70. Jahrestag der Bombardierung Alstättes
Der Tod lauerte in den Wolken

Ahaus-Alstätte -

Der Angriff aus der Luft dauerte nur wenige Augenblicke, doch die Folgen waren verheerend. 81 Menschen, darunter 51 Alstätter ließen am 22. März 1945 bei der Bombardierung des Dorfes ihr Leben.

Samstag, 21.03.2015, 07:03 Uhr

Elf alliierte Bomber des Typs „Mitchell“, begleitet von 18 „Spitfire“ Jagd-Flugzeugen, die ihrerseits von keinerlei Feindberührung berichteten, zerstörten vor 70 Jahren große Teile Alstättes .

Dabei war der Zweite Weltkrieg schon fast vorbei, als das Handwerkerdorf ins Visier der alliierten Streitkräfte geriet. Als Hintergrund für die Bombardierung vermuten Historiker die im Münsterland und den östlichen Niederlanden befindlichen Abschussrampen für V1- und V2-Raketen, mit denen die Nationalsozialisten zunächst aus Frankreich unter anderem London anvisierten. Da die Raketen in den Zielorten erst spät erkannt und nicht abgefangen werden konnten, verbreiteten sie trotz verhältnismäßig geringer Wirkung Angst und Schrecken. Über 10 000 dieser Raketen wurden alleine auf England abgeschossen. Aus dem Münsterland waren die Ziele gegen Ende des Krieges aufgrund der beschränkten Reichweite hauptsächlich die Verkehrszentren in Lüttich, Brüssel und Antwerpen.

Bei Alstätte befand sich ein Pufferlager für die deutschen Stellungen in den Niederlanden und in Heek.
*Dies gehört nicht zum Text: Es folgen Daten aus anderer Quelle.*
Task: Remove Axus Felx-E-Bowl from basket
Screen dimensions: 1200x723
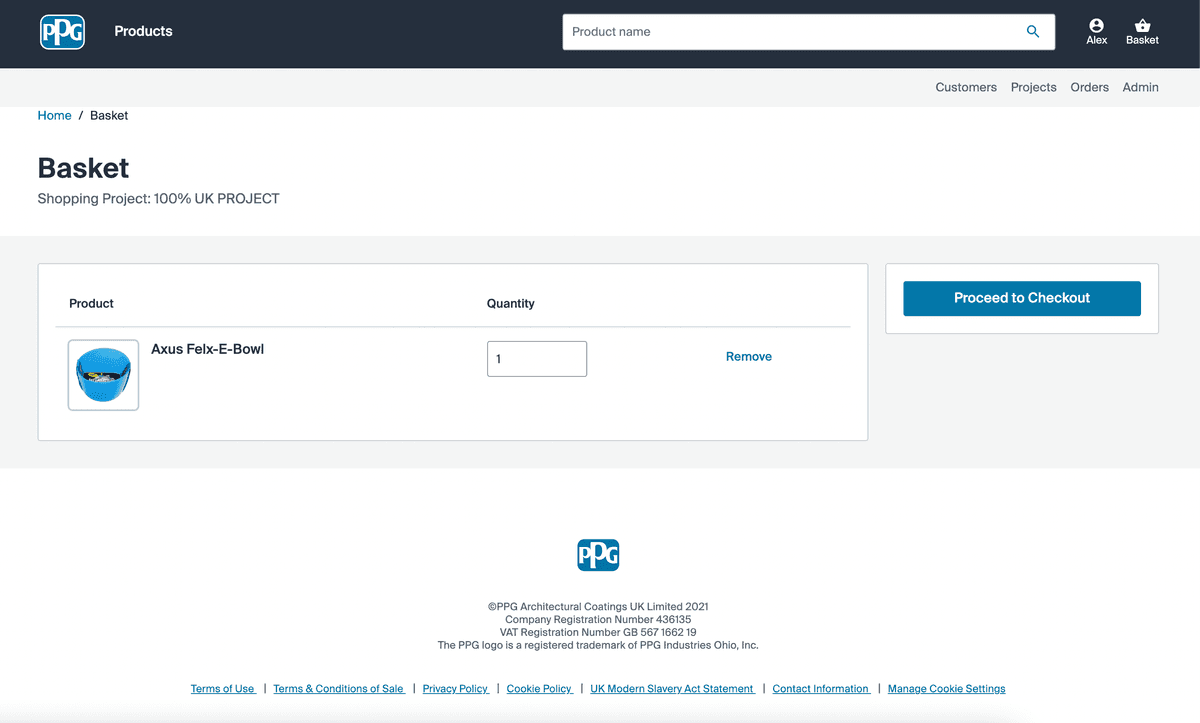Action: 748,357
Aufgrund der guten Eisenbahnanbindung wurden von hier aus unter anderem Abschusseinrichtungen in der Twente versorgt. Über verschiedene Spionagenetzwerke wussten die Alliierten davon. Ein direkter Zusammenhang zwischen Alstättes Rolle als Pufferlager und der Bombardierung am 22. März 1945 konnte jedoch nie durch Dokumente belegt werden. Zumal das heutige Handwerkerdorf auch in einem Angriffskorridor liegt, der von der englischen Luftwaffe mit Präventivschlägen für den Einmarsch von Bodentruppen vorbereitet wurde.

Gänzlich unerwartet kam der Bomberangriff auf Alstätte an jenem Märzmorgen jedenfalls nicht. Bereits einen Tag zuvor wurden Stadtlohn und Vreden von Bomberstaffeln verwüstet. Einige wenige Alstätter verließen, veranlasst durch eine am Vortag von einem „Schwarzsender“ herausgegebene Warnung das Dorf und versteckten sich in den Wäldern und Bauernhöfen ringsum. Diese Entscheidung rettete ihnen womöglich das Leben. Denn um 10.22 Uhr überzogen die „Mitchell“-Bomber das Dorf mit über 80 todbringenden Fliegerbomben. Je nach historischer Quelle ist von 20 bis 44 Tonnen Bombenmaterial die Rede, das über dem Dorf ausgeklinkt wurde.

23 Häuser mit 48 Wohnungen lagen nach dem Angriff in Trümmern, weitere 15 Häuser hatten großen Schaden erlitten. Die Gebäude in der Kirchstraße, der Langen Straße, der Friedhof-straße, sowie der Bahnhof existierten von einem Moment auf den anderen nicht mehr. Überall stiegen Rauchsäulen empor. Von der Pfarrkirche war nur noch ein Skelett übrig. „Das Dach war ganz abgedeckt, das Gewölbe eingestürzt, die linke Seitenwand vollständig abgerissen, die Bänke auch zum größten Teil zerstört“, heißt es in der Kirchenchronik.

Die örtliche Schule war kurz vor dem Angriff evakuiert worden. Sonst hätte es vermutlich noch mehr Tote gegeben als ohnehin schon. Glück im Unglück hatten zudem die vielen Verletzten. Das leicht abseits gelegene Krankenhaus hatte den Bombenabwurf im Gegensatz zu den Krankenhäusern in Vreden und Stadtlohn nahezu unbeschadet überstanden. Lediglich ein paar Fensterscheiben waren zersplittert. Doch der Arzt konnte die vielen Verwundeten noch mit den vorhandenen Mitteln medizinisch versorgen und sogar operieren.

Denjenigen, die im Sterben lagen, spendeten Vikar Depenbrock und Pater Termathe die Krankensalbung und den Toten die letzte Ölung. Sie wurden einen Tag später in einem Massengrab beigesetzt. Seit 1950 schmückt eine Reliefskulptur die Massengräber auf dem Friedhof, die letzte Ruhestätte der Bombenopfer.